In an instant, Tay’s world was flipped upside down.

At the time, his father, Brian Ross, was serving a five-year prison sentence after pleading guilty in a hit-and-run case. Without his father around, Tay went from being a high school junior to man of the house. He had two sisters and a brother to look after.


“I grew up pretty young,” Tay said. “But that was where I came from. We all grow up pretty young and have to make sacrifices. We grew up without sometimes. We just had to step up.

“That was common to me. But my whole situation wasn’t common.”

Tay and his siblings did not want to stay in the trailer that was home. They moved in with April’s sister Gusta.

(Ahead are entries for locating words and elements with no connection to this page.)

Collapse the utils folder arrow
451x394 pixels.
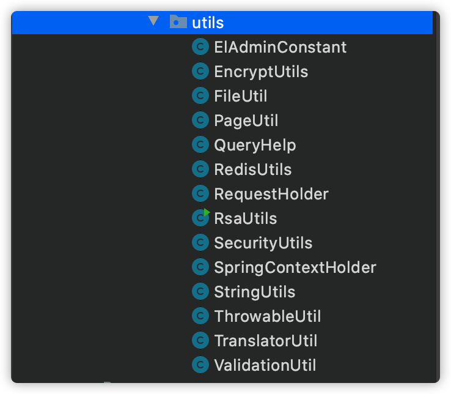(x=153, y=21)
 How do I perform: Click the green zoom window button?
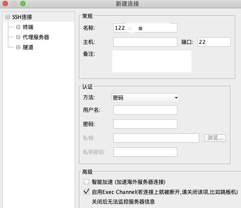pyautogui.click(x=23, y=4)
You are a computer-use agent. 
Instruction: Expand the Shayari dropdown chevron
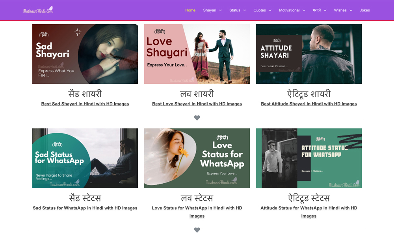click(220, 10)
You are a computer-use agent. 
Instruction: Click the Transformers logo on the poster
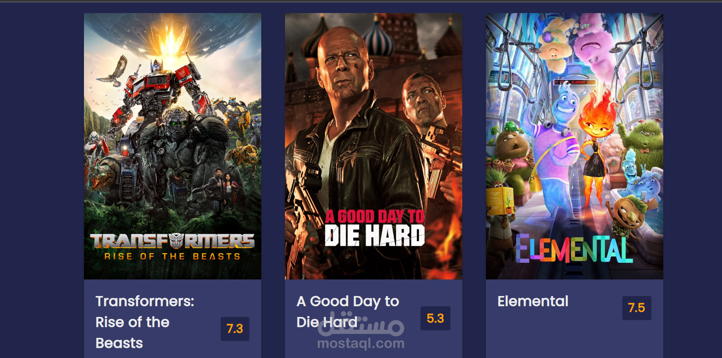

The burden couldn’t fall entirely on Tay; he had a future to make.

“I needed support,” Tay said.

It was Gusta who helped Tay break out of a funk.

For nearly a month after April’s death, Tay lost interest in just about everything. But Gusta sat him down. She told him he had to be strong. His family needed him.

Tay tried to shake it off. He put on a brave face publicly and for his family.

He still often cried in the shower.

“I knew what my mom would want me to do,” he said. “I looked at it in that aspect. She didn’t want to leave so soon, but God had a plan for her. She would want me to get my education and do what I had to do to help my siblings.

“I was trying to be the best big brother I could at the time. I was numb to the pain. I had a lot of questions, but at the end of the day I had younger siblings. I knew if they see me any certain way then I’d be setting a bad example for them.”